Evaluation of prepared modafinil nanoparticle loaded tablets
Thickness and Diameter of the tablets was measured by using Screw Guage and Vernier Caliper apparatus and the average readings were tabulated in the following Table 4. The percentage weight variation for all formulations was performed. The percentage deviation of tablets between the weight 80 mg – 250 mg is ± 7.5% as per pharmacopoeial limits. All the formulations passed the weight variation test as per the limits as shown in the Table 5. The hardness of prepared tablets were determined using Pfizer hardness tester. Hardness of the tablet is the indication of its strength against resistance of tablet. The hardness values of tablets of reported in Table 7. The average range of tablets prepared tablets are between 2 – 8 kg/cm2. The prepared individual tablets of each formulation were tested for disintegration which in turn is the time required for the tablet to get finely dissolved in gastric tract, the disintegration time of each batch of tablet is listed in Table 6. Immediate release tablets disintegrate within a time a 15 minute.

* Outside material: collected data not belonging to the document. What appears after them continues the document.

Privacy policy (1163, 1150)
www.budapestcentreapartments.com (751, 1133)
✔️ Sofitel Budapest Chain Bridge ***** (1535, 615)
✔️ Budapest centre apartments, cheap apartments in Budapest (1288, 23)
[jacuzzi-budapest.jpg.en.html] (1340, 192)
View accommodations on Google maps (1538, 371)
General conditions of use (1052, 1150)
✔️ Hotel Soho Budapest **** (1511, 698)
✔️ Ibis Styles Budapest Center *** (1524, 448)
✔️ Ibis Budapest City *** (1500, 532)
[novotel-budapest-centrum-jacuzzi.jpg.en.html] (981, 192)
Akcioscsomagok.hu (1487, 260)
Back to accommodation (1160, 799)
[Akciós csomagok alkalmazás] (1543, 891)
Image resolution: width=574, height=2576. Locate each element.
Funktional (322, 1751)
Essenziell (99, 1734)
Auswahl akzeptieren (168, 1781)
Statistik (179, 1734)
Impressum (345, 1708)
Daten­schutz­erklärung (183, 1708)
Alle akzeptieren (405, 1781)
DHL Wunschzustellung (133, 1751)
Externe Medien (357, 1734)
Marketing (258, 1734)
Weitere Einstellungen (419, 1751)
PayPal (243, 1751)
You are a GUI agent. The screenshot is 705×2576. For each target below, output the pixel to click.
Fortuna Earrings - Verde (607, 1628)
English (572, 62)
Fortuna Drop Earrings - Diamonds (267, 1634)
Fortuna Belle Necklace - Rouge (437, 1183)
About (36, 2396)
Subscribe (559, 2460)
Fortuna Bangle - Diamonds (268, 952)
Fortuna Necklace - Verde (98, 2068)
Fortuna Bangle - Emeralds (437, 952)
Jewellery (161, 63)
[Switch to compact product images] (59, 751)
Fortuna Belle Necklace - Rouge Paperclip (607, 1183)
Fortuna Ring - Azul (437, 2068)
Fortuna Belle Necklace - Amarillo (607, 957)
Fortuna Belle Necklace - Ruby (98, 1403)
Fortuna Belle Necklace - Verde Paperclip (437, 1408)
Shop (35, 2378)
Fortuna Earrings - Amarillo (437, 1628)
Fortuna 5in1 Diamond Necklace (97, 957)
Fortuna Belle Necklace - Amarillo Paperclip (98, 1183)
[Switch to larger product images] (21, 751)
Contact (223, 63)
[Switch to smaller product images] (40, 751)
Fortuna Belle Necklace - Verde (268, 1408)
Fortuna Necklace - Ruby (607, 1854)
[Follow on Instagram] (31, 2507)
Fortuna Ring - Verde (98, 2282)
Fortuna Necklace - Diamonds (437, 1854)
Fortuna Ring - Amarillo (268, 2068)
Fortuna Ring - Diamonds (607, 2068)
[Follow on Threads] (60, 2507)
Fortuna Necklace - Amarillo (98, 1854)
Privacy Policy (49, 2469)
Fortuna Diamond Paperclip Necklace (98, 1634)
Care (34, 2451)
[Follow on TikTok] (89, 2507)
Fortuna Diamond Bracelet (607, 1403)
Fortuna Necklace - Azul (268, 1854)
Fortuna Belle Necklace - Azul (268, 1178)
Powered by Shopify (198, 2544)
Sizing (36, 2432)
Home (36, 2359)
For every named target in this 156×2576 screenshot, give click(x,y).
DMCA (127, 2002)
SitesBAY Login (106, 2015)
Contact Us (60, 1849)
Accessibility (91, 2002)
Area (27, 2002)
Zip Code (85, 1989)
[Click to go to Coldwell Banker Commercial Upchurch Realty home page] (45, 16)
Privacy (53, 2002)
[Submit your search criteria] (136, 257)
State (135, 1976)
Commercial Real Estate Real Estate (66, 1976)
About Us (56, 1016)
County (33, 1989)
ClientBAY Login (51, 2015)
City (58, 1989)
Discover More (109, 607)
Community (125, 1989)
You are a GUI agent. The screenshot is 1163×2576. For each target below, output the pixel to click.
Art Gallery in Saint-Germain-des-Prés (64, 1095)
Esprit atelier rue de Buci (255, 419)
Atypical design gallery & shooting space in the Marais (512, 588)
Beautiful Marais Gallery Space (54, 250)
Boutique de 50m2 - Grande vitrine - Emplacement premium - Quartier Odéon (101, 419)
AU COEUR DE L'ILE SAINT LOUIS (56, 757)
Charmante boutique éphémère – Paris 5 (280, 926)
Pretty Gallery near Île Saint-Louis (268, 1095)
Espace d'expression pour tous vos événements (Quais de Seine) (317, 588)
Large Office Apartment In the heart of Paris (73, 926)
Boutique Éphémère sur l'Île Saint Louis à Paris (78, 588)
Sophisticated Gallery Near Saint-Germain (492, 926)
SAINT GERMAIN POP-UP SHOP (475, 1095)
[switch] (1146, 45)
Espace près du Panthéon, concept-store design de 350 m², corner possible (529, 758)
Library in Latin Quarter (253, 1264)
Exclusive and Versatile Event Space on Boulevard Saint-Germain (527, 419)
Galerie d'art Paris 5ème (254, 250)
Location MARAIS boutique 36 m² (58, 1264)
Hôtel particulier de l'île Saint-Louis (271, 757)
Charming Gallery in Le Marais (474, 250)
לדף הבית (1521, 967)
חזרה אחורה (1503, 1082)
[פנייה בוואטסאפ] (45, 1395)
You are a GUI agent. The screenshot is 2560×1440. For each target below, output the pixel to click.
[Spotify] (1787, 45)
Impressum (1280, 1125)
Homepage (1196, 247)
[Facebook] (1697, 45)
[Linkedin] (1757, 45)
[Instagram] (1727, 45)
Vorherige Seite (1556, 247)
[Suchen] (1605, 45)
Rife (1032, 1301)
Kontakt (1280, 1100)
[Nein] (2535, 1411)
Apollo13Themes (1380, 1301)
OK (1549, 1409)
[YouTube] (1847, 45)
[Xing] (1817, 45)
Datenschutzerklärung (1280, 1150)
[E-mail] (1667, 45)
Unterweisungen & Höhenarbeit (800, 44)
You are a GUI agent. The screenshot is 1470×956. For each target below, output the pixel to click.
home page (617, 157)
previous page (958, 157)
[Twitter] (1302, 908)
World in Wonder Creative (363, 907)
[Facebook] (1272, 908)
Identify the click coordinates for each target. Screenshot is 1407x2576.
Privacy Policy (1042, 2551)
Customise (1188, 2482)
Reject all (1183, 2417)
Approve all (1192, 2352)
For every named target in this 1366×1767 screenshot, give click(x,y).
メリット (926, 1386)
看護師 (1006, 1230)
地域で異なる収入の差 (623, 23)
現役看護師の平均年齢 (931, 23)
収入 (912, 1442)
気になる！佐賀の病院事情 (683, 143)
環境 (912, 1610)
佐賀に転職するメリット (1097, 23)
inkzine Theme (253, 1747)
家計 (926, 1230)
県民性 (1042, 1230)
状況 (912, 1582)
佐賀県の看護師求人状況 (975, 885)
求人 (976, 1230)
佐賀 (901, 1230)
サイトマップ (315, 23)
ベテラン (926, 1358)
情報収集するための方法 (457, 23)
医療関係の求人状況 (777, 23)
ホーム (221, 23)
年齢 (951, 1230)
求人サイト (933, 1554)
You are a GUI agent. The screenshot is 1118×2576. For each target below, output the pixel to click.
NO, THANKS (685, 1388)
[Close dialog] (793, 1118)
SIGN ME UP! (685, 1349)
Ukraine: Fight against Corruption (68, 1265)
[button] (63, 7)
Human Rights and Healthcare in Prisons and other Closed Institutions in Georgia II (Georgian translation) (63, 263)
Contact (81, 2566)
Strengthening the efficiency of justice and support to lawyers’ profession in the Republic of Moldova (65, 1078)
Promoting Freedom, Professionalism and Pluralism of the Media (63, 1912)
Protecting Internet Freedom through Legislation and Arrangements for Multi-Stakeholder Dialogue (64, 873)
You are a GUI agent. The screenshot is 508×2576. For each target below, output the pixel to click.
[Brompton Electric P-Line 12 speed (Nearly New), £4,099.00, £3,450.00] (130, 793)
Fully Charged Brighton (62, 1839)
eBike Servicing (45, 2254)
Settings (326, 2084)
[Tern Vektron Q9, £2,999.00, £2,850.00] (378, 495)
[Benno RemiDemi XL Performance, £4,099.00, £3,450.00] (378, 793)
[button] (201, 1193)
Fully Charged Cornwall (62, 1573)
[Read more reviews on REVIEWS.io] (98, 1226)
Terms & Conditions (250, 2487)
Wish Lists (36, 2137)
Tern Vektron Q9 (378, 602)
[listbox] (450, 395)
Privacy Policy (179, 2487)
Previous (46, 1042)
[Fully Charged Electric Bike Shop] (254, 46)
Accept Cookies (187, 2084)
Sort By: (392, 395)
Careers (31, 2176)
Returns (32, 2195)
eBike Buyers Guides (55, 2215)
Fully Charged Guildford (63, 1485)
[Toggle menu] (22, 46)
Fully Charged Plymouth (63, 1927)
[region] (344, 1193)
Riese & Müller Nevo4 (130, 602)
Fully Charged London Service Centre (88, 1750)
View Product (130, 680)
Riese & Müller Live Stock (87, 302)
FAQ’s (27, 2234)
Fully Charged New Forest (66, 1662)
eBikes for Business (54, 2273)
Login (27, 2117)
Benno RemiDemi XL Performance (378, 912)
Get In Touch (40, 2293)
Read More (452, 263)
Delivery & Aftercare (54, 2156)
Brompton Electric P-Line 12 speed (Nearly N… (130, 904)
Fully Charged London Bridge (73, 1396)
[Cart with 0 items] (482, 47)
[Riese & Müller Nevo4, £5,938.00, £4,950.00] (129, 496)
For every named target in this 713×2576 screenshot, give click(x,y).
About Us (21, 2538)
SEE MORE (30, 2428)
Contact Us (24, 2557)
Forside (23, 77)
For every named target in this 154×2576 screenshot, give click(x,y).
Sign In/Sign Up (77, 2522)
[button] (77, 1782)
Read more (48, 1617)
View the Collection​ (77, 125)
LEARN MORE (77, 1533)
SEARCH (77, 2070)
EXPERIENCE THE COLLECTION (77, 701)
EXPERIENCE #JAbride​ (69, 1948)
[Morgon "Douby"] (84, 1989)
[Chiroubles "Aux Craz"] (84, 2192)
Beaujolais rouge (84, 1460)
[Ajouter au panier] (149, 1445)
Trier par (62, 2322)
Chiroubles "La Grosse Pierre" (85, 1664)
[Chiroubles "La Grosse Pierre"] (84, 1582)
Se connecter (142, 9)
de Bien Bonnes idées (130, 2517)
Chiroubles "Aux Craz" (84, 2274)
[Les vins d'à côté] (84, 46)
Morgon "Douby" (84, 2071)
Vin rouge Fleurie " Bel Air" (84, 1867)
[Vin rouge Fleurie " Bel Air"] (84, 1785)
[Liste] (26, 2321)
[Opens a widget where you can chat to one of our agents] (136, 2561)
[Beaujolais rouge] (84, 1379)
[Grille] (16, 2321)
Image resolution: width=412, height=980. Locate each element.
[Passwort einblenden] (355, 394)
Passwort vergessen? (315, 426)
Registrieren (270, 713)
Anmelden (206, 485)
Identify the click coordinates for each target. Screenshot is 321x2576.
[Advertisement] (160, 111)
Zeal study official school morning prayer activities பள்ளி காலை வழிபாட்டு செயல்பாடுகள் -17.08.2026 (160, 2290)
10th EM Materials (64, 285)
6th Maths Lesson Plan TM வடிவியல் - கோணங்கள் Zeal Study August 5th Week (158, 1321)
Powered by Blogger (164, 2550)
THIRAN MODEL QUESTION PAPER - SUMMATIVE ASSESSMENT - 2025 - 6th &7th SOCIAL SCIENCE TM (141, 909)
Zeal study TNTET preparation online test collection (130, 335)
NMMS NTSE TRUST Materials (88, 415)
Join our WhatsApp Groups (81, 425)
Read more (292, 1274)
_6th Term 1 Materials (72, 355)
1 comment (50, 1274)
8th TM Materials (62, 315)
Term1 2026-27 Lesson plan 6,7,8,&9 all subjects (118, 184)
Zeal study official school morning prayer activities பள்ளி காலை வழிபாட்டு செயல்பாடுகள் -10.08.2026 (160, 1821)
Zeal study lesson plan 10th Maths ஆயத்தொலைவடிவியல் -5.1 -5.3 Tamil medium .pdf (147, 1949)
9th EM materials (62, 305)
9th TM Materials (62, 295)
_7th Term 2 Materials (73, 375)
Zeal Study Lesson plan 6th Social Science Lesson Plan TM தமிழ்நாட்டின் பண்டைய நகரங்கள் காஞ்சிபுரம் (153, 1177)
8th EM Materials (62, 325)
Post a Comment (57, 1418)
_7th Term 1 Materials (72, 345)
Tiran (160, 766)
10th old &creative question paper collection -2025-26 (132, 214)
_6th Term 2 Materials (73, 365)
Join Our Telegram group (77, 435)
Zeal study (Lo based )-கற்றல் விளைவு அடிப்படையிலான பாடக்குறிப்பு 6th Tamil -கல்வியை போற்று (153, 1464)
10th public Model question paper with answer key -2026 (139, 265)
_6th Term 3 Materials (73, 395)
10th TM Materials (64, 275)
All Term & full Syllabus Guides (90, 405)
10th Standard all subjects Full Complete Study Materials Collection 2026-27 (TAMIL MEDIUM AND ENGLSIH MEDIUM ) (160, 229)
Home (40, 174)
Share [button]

In-vitro release study of marketed and prepared modafinil tablet
Dissolution studies were performed by USP-II type apparatus at speed of 50 rpm in 0.1 N Hcl buffer and drug release was calculated, which shows the drug release of four formulation of nanoparticle loaded tablet that is represented in Table 7 and Figure 6. From the parameters of hardness, disintegration and dissolution test formulation (FT2) was selected as best formulation. In-vitro dissolution studies were performed for the marketed tablet of modafinil under the same conditions prescribed to dissolution test of prepared nanoparticle loaded modafinil tablet. The release profile data of marketed tablet and FT2 formulated tablet where compared and the formulated tablet showed a better release. Drug release profile of marketed tablet is figured and tabulated in Table 7 and Figure 7.
Conclusion
From the above studies, it was concluded that Modafinil tablets loaded with polymeric nanoparticles of modafinil prepared by ionic-gelation has better solubility. Comparing the dissolution profile of prepared nanoparticle loaded modafinil tablet with the marketed tablet, the prepared tablet shows 97% drug release in an hour and proves 0.21 fold better drug release than marketed tablet. This confirms the enhanced solubility of modafinil, which may be useful confirmation for suggesting future study on increase in bioavailability of modafinil in animal study.